In a press conference this morning, chairmen of the Senate Finance Committee unveiled a tax cut plan projected to save taxpayers more than $1 billion over the coming biennium. Following are the highlights from the plan:
- Personal income tax changes: Lower the rate from 5.499 to 5.35 percent effective 2018. Also, increase the standard deduction from $17,500 to $20,000 for married filing jointly, and $8,750 to $10,000 for single filers. Changing the existing child tax credit to a sliding scale that falls as income rises. For those with family income under $40k, the credit would rise to $2,500 per child, and drop by $500 per every $20k increase in income; up to $120k when it falls to zero. For those who itemize, the mortgage interest and property tax deductions are increased.
- These changes are estimated to save taxpayers nearly $300 million in their first year, and $600 million the following year.
- According to a press release, the increase in the standard deduction will remove about 94,000 families from state income tax liability. Together with increasing child tax credits, families of four earning less than the federal poverty level of $24,600 would be exempt from NC state income tax.
- The removal of these additional families, according to the release, would “move North Carolina closer to the goal of phasing out state income taxes.”
- Corporate tax cut: the corporate tax rate would fall from 3% to 2.75% in 2018, then to 2.5% in 2019. This is estimated to save those taxpayers nearly $120 million over the next two years.
- Simplify and reduce franchise tax on small businesses: would create a flat $200 franchise tax on the first $1 million of a businesses’ net worth.

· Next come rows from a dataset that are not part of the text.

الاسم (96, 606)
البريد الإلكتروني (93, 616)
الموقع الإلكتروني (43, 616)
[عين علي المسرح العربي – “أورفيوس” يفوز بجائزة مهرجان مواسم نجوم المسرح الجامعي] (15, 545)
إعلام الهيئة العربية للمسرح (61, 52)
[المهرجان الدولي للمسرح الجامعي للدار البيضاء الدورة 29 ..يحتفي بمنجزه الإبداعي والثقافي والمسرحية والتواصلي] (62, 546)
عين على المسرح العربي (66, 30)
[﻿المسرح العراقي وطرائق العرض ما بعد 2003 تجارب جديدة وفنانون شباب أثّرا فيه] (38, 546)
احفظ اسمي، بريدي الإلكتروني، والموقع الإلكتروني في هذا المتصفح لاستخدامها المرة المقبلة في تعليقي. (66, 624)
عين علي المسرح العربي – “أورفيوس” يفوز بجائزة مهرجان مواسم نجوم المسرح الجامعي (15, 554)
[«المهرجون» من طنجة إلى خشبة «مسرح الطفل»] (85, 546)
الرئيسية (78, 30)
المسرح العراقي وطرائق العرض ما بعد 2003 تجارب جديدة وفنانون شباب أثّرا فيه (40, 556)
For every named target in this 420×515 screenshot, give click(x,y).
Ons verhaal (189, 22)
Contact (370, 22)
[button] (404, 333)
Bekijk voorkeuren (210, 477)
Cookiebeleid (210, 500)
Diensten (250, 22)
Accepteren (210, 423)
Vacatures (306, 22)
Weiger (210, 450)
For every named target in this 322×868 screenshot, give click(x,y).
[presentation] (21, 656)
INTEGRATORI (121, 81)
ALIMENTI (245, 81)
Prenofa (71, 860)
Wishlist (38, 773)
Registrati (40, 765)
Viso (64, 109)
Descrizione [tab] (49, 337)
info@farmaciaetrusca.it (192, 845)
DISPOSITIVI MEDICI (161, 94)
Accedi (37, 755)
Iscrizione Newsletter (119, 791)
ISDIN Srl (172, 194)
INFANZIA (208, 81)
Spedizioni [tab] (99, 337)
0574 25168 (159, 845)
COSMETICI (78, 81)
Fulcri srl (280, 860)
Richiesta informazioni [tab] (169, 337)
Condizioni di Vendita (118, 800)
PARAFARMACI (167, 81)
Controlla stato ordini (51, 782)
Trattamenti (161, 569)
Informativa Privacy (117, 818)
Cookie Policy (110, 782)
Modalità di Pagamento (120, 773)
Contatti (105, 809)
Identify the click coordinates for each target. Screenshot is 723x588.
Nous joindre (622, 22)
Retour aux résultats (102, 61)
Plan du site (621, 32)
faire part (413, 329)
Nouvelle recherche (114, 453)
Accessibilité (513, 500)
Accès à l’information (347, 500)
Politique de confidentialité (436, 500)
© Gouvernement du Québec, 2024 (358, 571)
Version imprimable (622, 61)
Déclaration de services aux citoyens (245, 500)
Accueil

This is projected to save businesses nearly $20 million a year once implemented.
- Move to market-based sourcing: this would include a change in how service-based revenue is apportioned for tax purposes, moving to where the income-producing activity is performed. This change is estimated to increase taxes on net for those affected by $15 million over the coming biennium.
Sponsors of the legislation claim that 99 percent of NC taxpayers would pay less or no state income taxes under this plan, with the majority of benefits going to families earning less than $50k per year.
Overall, the plan is projected to generate total tax savings of $324 million in the 2017-18 fiscal year, and $710 million in FY 2018-19.
These changes will no doubt help to further improve North Carolina’s business climate, and stimulate continued economic and job growth. One area of concern, however, is how the plan strays from a main principle guiding recent tax reforms: broaden the tax base to help lower rates. By expanding the standard deduction and bringing more people off the tax rolls, and by failing to expand the sales tax base, the tax base becomes narrower and thus rates remain lower than they could otherwise be.